__GIVEN INSTRUCTION__
Reproduce the following rows verbatim, starting at the first row and ending at the line that contains "I will 293,106.".

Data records
* * * *

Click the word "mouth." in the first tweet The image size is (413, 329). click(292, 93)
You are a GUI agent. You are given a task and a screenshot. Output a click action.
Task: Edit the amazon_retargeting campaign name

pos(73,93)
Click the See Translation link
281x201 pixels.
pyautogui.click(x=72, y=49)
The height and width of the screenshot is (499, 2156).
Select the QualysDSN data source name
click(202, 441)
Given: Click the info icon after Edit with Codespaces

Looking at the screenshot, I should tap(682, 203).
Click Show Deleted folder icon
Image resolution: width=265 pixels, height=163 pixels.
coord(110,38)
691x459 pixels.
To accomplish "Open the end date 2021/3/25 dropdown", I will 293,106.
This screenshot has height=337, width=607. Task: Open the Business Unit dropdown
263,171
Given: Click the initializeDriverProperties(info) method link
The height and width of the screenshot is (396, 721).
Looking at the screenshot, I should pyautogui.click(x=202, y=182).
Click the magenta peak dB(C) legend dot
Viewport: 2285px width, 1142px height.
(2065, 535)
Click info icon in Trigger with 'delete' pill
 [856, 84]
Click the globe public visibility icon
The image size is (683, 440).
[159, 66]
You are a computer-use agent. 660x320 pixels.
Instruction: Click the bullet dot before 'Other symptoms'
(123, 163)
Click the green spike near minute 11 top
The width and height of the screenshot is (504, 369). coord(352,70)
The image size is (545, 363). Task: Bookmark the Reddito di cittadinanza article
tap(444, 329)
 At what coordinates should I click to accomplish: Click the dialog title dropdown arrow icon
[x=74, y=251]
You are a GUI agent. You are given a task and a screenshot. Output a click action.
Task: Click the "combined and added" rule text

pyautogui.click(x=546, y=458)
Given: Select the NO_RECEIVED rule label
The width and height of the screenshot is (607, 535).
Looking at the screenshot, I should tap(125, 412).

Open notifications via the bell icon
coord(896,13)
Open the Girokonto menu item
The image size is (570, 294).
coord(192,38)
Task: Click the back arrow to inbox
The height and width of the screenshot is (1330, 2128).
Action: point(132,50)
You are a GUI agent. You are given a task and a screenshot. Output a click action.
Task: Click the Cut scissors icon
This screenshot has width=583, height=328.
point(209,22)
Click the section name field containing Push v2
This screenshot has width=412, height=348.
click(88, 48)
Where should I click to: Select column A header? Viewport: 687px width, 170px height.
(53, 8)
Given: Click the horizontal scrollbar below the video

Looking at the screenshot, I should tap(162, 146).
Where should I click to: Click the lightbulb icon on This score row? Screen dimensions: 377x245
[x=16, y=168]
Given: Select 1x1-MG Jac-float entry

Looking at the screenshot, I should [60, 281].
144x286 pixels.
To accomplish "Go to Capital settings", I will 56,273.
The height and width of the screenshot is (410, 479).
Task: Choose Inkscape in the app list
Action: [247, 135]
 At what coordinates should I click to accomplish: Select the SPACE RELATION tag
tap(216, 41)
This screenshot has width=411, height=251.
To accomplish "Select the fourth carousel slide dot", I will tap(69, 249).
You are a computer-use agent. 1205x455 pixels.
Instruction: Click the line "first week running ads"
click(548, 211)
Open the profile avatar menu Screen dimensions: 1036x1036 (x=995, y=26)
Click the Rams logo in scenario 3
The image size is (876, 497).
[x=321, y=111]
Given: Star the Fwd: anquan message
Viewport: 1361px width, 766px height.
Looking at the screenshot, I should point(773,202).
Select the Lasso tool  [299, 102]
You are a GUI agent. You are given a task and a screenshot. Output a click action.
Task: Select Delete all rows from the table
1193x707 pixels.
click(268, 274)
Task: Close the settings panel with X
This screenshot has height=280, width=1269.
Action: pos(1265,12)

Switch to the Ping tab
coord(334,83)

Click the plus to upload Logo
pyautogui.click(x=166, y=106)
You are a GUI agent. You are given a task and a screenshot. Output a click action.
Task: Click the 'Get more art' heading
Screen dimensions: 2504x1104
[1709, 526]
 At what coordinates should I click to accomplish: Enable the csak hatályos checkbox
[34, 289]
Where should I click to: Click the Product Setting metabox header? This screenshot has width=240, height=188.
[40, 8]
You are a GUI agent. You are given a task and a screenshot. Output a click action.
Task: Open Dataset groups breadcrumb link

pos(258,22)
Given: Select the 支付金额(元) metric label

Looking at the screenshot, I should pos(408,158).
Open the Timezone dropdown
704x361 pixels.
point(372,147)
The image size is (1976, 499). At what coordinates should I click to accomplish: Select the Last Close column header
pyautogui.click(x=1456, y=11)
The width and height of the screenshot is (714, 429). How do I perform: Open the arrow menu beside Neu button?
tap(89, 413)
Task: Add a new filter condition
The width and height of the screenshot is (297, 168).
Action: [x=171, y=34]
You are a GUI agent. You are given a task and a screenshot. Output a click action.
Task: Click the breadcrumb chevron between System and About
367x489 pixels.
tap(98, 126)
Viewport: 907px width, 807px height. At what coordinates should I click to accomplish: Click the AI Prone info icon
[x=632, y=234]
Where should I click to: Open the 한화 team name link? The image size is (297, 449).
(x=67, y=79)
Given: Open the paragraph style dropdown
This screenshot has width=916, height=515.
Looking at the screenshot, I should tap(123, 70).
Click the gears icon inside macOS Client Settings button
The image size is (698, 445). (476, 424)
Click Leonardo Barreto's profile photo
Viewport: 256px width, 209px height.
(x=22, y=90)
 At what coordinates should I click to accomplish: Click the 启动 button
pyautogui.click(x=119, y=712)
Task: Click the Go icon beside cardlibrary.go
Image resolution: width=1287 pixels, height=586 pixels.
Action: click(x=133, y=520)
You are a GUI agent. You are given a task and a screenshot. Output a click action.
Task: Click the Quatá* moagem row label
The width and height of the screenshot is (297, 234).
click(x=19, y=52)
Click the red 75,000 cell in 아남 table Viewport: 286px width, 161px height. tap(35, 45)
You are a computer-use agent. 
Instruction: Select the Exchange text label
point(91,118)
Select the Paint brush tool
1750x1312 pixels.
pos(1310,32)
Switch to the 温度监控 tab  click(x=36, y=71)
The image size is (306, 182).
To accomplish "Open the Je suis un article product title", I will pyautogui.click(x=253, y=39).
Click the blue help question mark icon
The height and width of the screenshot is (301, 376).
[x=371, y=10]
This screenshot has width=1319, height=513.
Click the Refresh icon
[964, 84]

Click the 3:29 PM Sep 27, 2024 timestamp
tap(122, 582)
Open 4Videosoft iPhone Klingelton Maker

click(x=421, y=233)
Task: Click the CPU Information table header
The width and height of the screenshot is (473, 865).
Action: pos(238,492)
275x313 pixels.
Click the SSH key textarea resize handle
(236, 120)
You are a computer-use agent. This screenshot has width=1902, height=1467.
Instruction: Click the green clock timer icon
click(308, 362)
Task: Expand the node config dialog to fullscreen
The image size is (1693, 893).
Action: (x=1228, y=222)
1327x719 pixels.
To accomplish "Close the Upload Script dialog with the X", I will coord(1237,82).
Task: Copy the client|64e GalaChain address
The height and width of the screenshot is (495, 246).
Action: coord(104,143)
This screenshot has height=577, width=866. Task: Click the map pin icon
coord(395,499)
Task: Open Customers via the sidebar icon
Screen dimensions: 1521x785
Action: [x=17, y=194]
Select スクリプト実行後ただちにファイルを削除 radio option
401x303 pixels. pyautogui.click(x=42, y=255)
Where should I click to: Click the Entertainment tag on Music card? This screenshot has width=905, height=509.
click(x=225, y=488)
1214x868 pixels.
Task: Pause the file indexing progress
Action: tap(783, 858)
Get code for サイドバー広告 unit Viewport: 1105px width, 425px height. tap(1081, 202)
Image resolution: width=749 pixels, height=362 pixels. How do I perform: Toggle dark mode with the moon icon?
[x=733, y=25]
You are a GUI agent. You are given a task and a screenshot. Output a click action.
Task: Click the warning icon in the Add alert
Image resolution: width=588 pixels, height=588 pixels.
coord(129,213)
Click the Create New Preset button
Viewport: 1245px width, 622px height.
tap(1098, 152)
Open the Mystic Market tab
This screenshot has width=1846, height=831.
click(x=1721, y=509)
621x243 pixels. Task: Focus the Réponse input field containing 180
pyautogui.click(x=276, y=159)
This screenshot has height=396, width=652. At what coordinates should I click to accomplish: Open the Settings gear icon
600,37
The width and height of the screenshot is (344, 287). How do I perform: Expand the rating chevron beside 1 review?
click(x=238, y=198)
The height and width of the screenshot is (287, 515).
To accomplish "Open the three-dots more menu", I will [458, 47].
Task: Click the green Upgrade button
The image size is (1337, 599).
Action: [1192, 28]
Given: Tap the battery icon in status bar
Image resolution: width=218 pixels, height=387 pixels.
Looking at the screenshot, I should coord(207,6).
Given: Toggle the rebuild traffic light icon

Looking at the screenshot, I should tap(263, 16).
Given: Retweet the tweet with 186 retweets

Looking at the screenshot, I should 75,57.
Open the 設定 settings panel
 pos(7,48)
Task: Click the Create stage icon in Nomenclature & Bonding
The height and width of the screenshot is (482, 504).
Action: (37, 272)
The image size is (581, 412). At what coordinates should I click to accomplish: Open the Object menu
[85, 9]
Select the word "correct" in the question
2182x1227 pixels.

* * * *

__TASK RESULT__
Click the word "mouth." in the first tweet The image size is (413, 329). click(292, 93)
You are a GUI agent. You are given a task and a screenshot. Output a click action.
Task: Edit the amazon_retargeting campaign name

pos(73,93)
Click the See Translation link
281x201 pixels.
pyautogui.click(x=72, y=49)
The height and width of the screenshot is (499, 2156).
Select the QualysDSN data source name
click(202, 441)
Given: Click the info icon after Edit with Codespaces

Looking at the screenshot, I should tap(682, 203).
Click Show Deleted folder icon
Image resolution: width=265 pixels, height=163 pixels.
coord(110,38)
691x459 pixels.
To accomplish "Open the end date 2021/3/25 dropdown", I will 293,106.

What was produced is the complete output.